WASHINGTON — President Donald Trump announced Thursday that Attorney General Pam Bondi has achieved such a level of patriotic excellence and historic success that she must be removed from her post immediately to pursue an unspecified job in the private sector.
In a series of statements that successfully occupied both sides of a performance review, the President lauded Bondi for overseeing a crackdown that reduced the national murder rate to levels unseen since the William McKinley administration, while privately expressing that her inability to adequately bury the Jeffrey Epstein files was "killing the administration's credibility."
"Pam is a Great American Patriot and a loyal friend who has done a job so tremendous I can no longer allow her to do it," the President wrote on Truth Social, confirming that Bondi would be replaced by Todd Blanche, a man whose primary qualification for lead law enforcement officer is his extensive experience defending the President against law enforcement.
Bondi’s departure follows a fourteen-month tenure defined by a rigorous commitment to transparency, specifically the kind of transparency that occurs only after Congress passes a federal law forcing the Department of Justice to stop hiding documents. Despite promising to release a definitive "client list" for the late financier Jeffrey Epstein in February 2025, Bondi’s department later clarified that the list was more of a conceptual framework that did not technically exist in physical reality.
Sources within the West Wing indicate the President’s frustration peaked when the DOJ’s redaction process accidentally protected the identities of alleged perpetrators while leaving survivors’ names visible—a clerical error that reportedly failed to meet the administration’s specific requirements for whose reputations should be destroyed.

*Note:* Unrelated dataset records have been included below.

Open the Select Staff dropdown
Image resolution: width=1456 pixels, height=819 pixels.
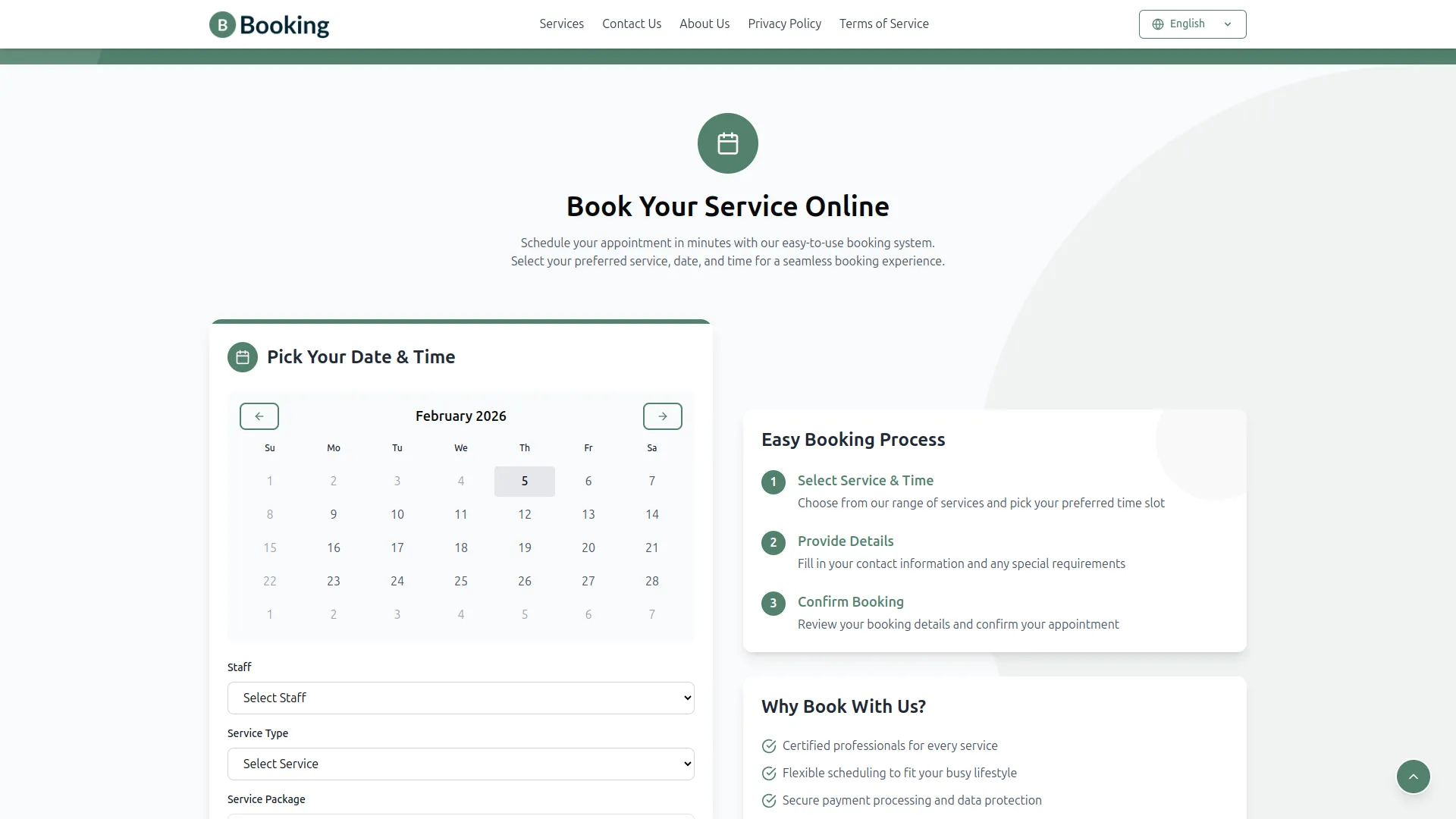click(x=460, y=698)
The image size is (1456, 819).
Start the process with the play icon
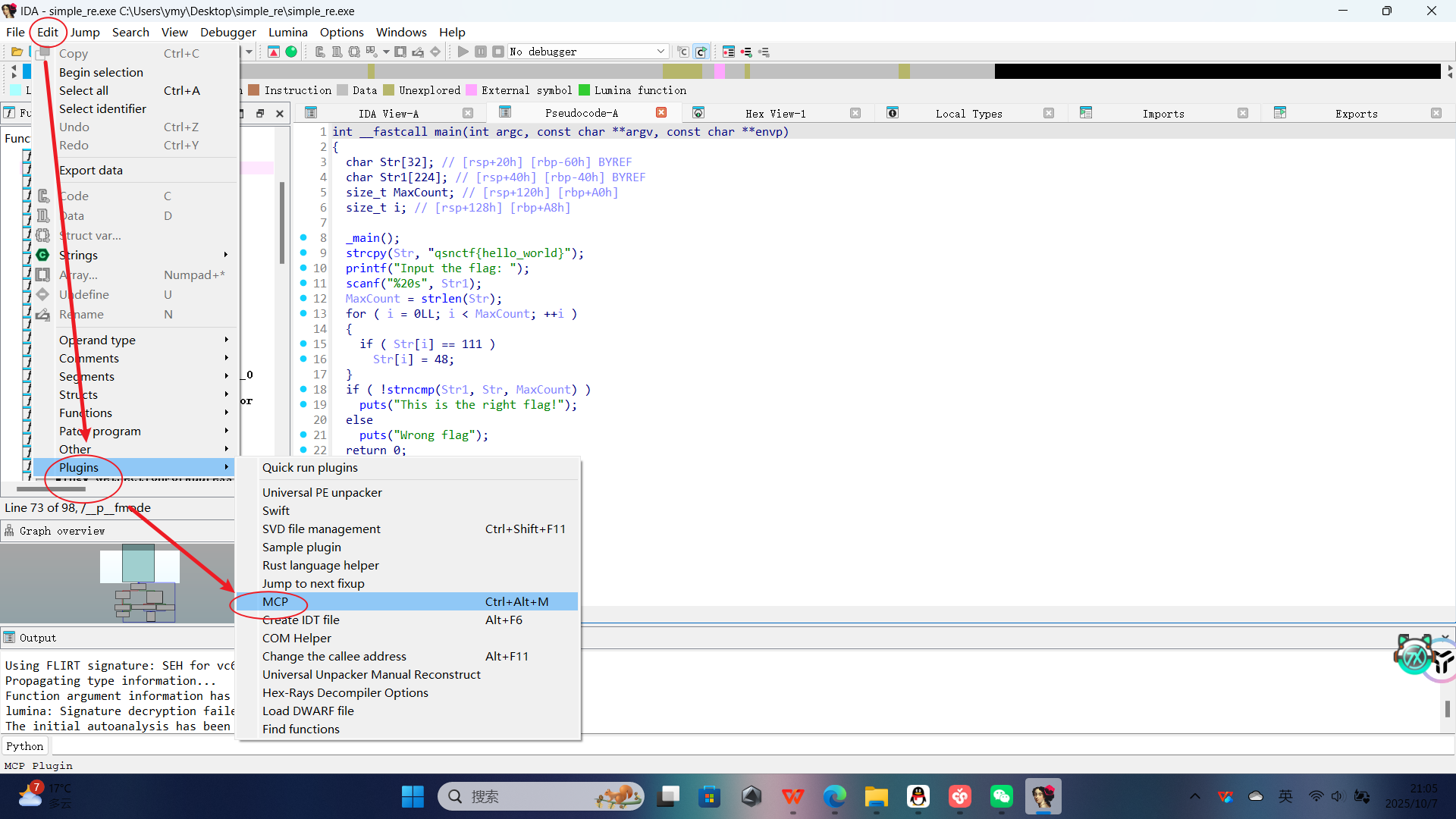463,52
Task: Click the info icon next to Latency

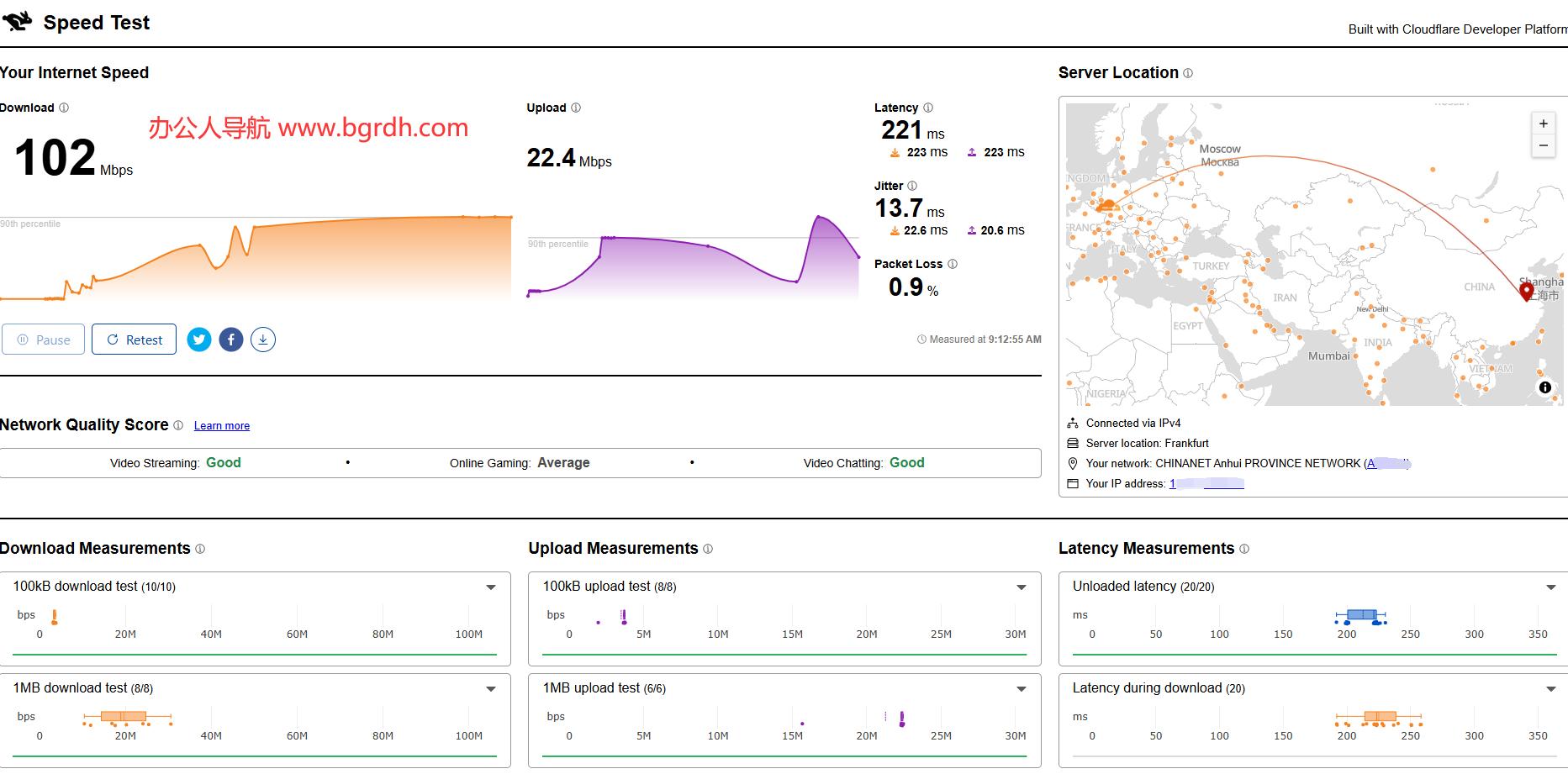Action: coord(928,108)
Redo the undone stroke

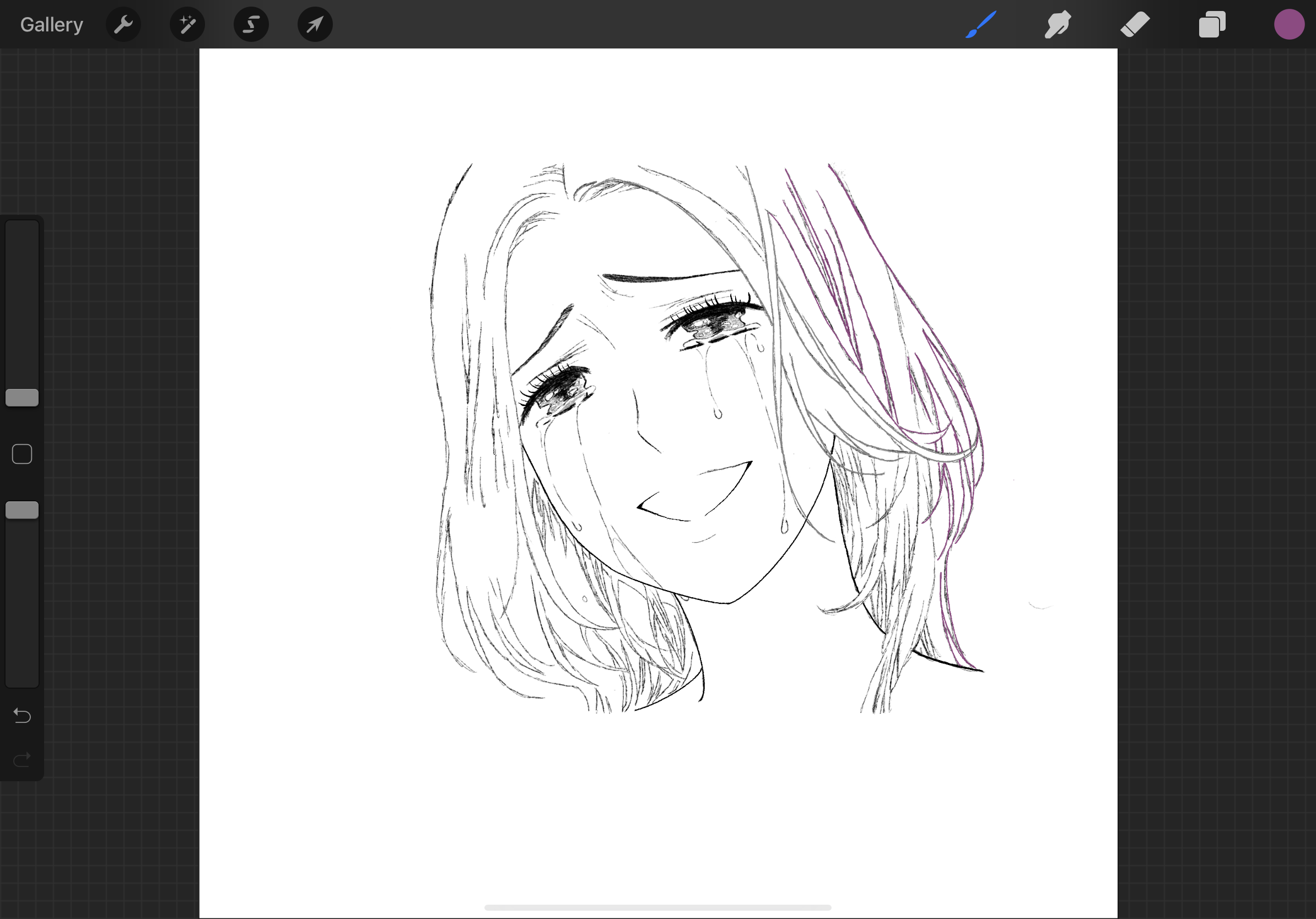click(21, 760)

"It has been the honor of a lifetime to be told I am doing a wonderful job right before being shown the door," Bondi said in a statement, appearing to maintain the deadpan loyalty required of the role. She added that she looks forward to "fighting for the administration" from a private sector position that will likely pay quadruple her government salary and require significantly fewer congressional subpoenas.
At the time of press, the Records Division noted that the Department of Justice has now transitioned from a "law enforcement agency" to a "temporary staffing agency for the President’s legal defense team."